Cornell's Co-LMLM, a 360M-parameter continuous-query limited memory language model, achieves lower perplexity than vanilla transformers trained on 40× more data and scores on SimpleQA in line with GPT-4o-mini and Claude Sonnet 4.5, not by packing facts into weights but by externalizing them to a continuous-key knowledge base during pretraining. The architecture replaces symbolic, relational lookups of prior limited memory language models with flexible vector queries over a database of roughly 54.6 million textual knowledge triplets, preventing the model from memorizing factual tokens it must retrieve.
The stack starts with an annotation pipeline tagging factual spans in arbitrary corpora, not just Wikipedia. Over the OLMo2 Wikipedia corpus and FineWeb-Edu—about 3 billion tokens total—a GPT-4o seed distills a LLaMA-3.1-8B-Instruct annotator, inserting special `[dblookup('Entity', 'Relationship') -> Value]` tokens into training sequences. During pretraining, knowledge values tied to those lookups are masked from the cross-entropy loss, so the 360M model learns to predict that a fact is needed and how to query for it, but never learns to emit the fact from parameters. At inference, the custom HuggingFace `LlamaForLMLM` class generates autoregressively until it produces a lookup token; a FAISS index then retrieves the nearest continuous key via cosine similarity over `all-MiniLM-L6-v2` embeddings, using a match threshold of 0.6. The retrieved human-readable text value is concatenated back into the context, and generation proceeds.
Operationally, knowledge lives in the KB rather than the weights, allowing corrections or deletions with simple database edits—no retraining, no risk of catastrophic forgetting of adjacent facts, and no NPO-style unlearning artifacts. The prior 382M-parameter LMLM already matched LLaMA2-7B on factual precision benchmarks like FactScore and T-REx, and Co-LMLM extends this to free-form, non-Wikipedia text while keeping retrieval outputs fully attributable.
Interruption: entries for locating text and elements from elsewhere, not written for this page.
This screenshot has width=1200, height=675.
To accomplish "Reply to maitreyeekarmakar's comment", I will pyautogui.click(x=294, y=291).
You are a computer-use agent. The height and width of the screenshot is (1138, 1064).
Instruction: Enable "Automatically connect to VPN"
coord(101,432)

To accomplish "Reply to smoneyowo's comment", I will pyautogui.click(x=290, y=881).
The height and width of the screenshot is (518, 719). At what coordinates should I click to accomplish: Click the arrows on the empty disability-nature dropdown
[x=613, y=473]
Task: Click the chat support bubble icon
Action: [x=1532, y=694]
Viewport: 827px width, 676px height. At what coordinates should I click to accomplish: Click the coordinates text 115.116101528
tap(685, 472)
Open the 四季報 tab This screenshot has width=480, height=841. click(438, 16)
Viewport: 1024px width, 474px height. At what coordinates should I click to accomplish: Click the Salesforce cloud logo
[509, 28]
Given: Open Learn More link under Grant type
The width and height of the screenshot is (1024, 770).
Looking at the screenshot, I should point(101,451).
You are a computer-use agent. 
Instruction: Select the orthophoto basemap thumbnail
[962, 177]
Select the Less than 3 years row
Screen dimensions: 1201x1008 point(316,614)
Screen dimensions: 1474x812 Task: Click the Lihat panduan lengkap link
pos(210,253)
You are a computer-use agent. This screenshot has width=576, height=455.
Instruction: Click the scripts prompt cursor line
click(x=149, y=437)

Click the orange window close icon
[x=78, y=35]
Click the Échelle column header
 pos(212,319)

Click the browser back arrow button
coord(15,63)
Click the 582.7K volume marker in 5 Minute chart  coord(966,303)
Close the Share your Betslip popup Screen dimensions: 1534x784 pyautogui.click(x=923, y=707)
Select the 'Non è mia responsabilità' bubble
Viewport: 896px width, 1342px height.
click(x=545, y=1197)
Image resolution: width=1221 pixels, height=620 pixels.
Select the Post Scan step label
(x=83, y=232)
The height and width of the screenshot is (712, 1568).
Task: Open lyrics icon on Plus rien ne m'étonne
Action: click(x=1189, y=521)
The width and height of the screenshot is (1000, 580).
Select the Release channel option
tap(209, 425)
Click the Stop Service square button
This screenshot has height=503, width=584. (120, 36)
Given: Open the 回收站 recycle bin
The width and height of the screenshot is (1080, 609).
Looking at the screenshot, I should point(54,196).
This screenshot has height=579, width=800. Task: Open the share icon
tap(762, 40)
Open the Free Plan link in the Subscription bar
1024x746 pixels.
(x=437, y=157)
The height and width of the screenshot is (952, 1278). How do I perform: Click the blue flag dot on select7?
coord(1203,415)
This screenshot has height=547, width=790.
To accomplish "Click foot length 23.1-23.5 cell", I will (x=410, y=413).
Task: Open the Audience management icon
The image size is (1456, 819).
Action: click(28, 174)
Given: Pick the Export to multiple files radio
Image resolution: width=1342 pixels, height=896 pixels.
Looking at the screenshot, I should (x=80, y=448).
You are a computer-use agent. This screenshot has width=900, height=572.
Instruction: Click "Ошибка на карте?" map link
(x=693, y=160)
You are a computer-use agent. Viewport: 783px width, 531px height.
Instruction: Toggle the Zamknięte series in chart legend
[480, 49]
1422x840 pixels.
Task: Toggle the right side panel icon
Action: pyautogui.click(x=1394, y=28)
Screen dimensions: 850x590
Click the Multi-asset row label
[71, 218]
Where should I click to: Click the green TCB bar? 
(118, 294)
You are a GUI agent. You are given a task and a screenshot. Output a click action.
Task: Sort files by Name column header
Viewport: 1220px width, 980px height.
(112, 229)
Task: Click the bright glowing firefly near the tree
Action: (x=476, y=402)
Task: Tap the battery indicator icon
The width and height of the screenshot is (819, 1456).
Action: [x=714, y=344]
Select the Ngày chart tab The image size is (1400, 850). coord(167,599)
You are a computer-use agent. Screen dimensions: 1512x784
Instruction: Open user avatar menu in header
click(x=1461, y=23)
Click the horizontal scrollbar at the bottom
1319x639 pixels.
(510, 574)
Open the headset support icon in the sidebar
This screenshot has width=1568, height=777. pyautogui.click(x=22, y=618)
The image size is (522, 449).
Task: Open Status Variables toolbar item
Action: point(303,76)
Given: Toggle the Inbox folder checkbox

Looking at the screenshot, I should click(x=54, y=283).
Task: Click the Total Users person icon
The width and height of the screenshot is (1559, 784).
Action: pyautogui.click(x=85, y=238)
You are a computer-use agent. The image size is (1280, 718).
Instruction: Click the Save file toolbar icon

The barriers to production are significant and specific. The annotation pipeline alone demands GPT-4o API calls followed by a two-day run across 64 A6000 GPUs to process just 3 billion tokens, making dataset construction a capital-intensive step that must be repeated for each new domain. Retrieval quality is bounded by the `all-MiniLM-L6-v2` embedding model and the annotator's coverage; the arXiv paper leaves open the fallback behavior when the FAISS search returns no match above the 0.6 threshold, a failure mode that standard RAG usually absorbs via parametric knowledge the base model still retains. Most critically, Co-LMLM requires pretraining from scratch with the LMLM recipe; it is not a fine-tune, adapter, or post-hoc retrieval wrapper. All experiments are also capped at the 360M–382M scale, so the 40× data-efficiency claim and the latency cost of interleaved generation-and-retrieval remain unproven at the 7B-parameter scale where most production services operate.
For architects building under GDPR, regulatory fact-correction, or rapid unlearning requirements, the pattern to steal is baking retrieval tokens into pretraining itself so the model is structurally incapable of memorizing what it may later be forced to forget.